協力
「カナヤマさん。一つ伺いたいことがあるのですが……」
俺は思い切って質問を投げかけてみることにした。俺たちがここサマンダルの地に赴いたのは、ランカスターの語っていた「失われし七氏族」を探す為である。戦争を回避するために来たわけでも、サマンダル帝国を変革する為に来たわけでもない。
「……何なりと。お答えできる範囲であれば」
「カヤンという名を、ご存じではありませんか?」
サマンダルのカヤン。失われし七氏族の一人、この世界を創造した神々の一柱である。軍の高官とあれば学問にも精通している筈だから、もしかすると、俺たちが求めていた回答を得られるかもしれない。

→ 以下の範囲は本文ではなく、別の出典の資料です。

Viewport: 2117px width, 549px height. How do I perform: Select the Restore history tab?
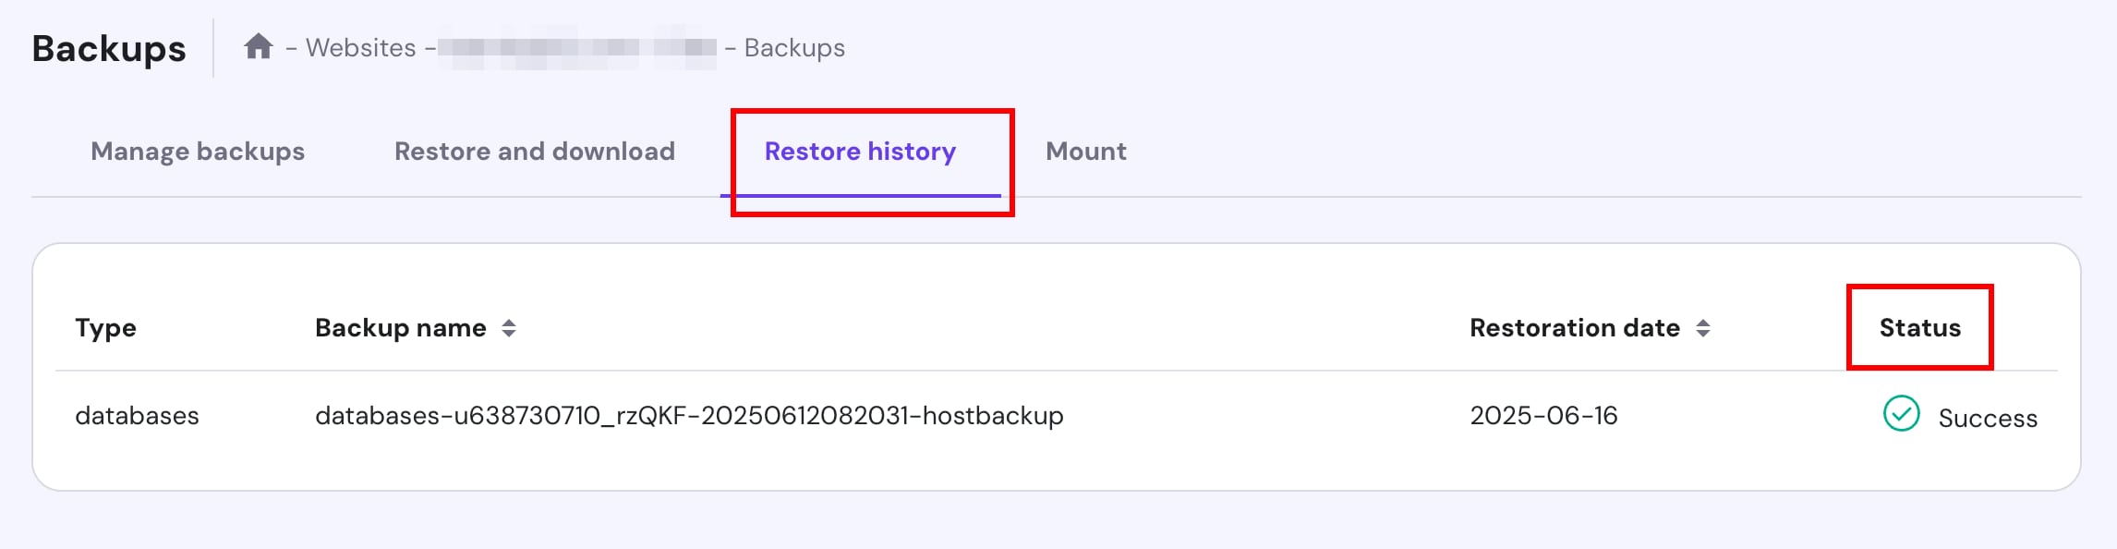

「……カヤン? 貴方が何を知りたいのか分かりませんが、カヤンと言えば確か宗教用語の筈ですね。語源は存じませんが、永遠の命を表す言葉であると認識しております」
「なるほど。……いえ、我々がここに来た理由に関係するのですが。サマンダルの古代史について調査をしたいと考えておりまして」
「古代史ですか? それなら帝都に向かわれるが宜しいかと。私の個人的な友人に、古代史研究に従事する者がおります。紹介状を書いても良いですが」
「それは有難い。是非お願いしたいです」
「……不躾な質問かもしれませんが、我が国の古代史を調べて一体何を?」
まあ、そこは気になるだろう。しかしまともに答えたところで相手にされる筈がない。正直俺自身でさえ、「失われし七氏族」などといった神話的な物語など信用しきれていないのだから。
「騎士会の教義をより確固たるものにするためです。またその過程で、貴国の要人と独自のパイプを築ければと考えております」
それらしい理由をでっち上げてみたものの、やはりカナヤマは腑に落ちない様子であった。

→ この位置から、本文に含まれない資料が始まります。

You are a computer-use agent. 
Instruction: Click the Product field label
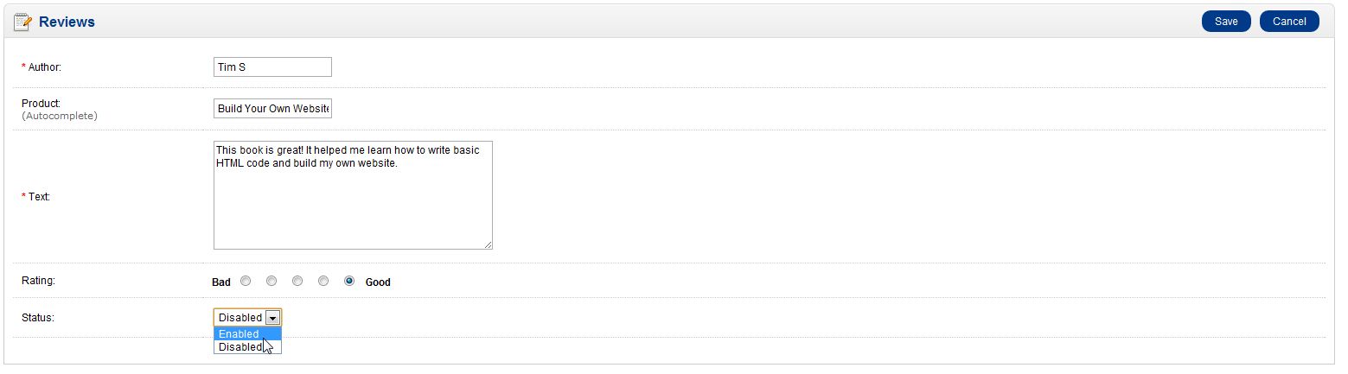point(41,104)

「……なるほど。まあとりあえず、彼にはこちらから話を伝えておきましょう。かなりの変人ですが、必ず力になってくれるはずです。……それで、出発の日時は?」
「出来るだけ早い方が。そちらにとっても良いでしょう?」
騎士会支部の空き部屋に案内された俺たちは、やっと肩の荷が下りた気分でソファに腰掛けた。長きにわたる船旅に軍高官との会食。アランは割に元気な様子であったが、俺とリズは既に疲労の限界を迎えていた。
「ごめんなさい、気分が悪くて。少し寝るわ」
「ああ、遠慮しないで。ゆっくりお休み」
リズはこくりと頷くと、備え付けのベッドに潜りこんでしまった。
「流石に疲れたな。そこのマッチ取ってくれ」
背の低いテーブルに置かれたマッチ箱を指差すアラン。中央にはきれいに磨かれたガラス製の灰皿も用意されている。
「騎士会は禁煙を掲げてるんじゃなかったか?」
「知った事か。煙草でも吞まねえとやってらんねえよ」
マッチを受け取ったアランは慣れた手つきで火を灯し、実にうまそうに煙を吸い込んだ。
「お前もやるか?」
「やらないよ。まだ16だって」
「俺がそんくらいの頃にゃもう吸ってたぜ。まあ、時代が違えか……」
近年巷では、煙草の有害性を訴える声がちらほらと現れ始めている。未成年喫煙を取り締まる法律が出来たのもわりと最近のことであるし、父の学生時代にはまだ法規制など存在しなかったというから、アランの話も頷けるものである。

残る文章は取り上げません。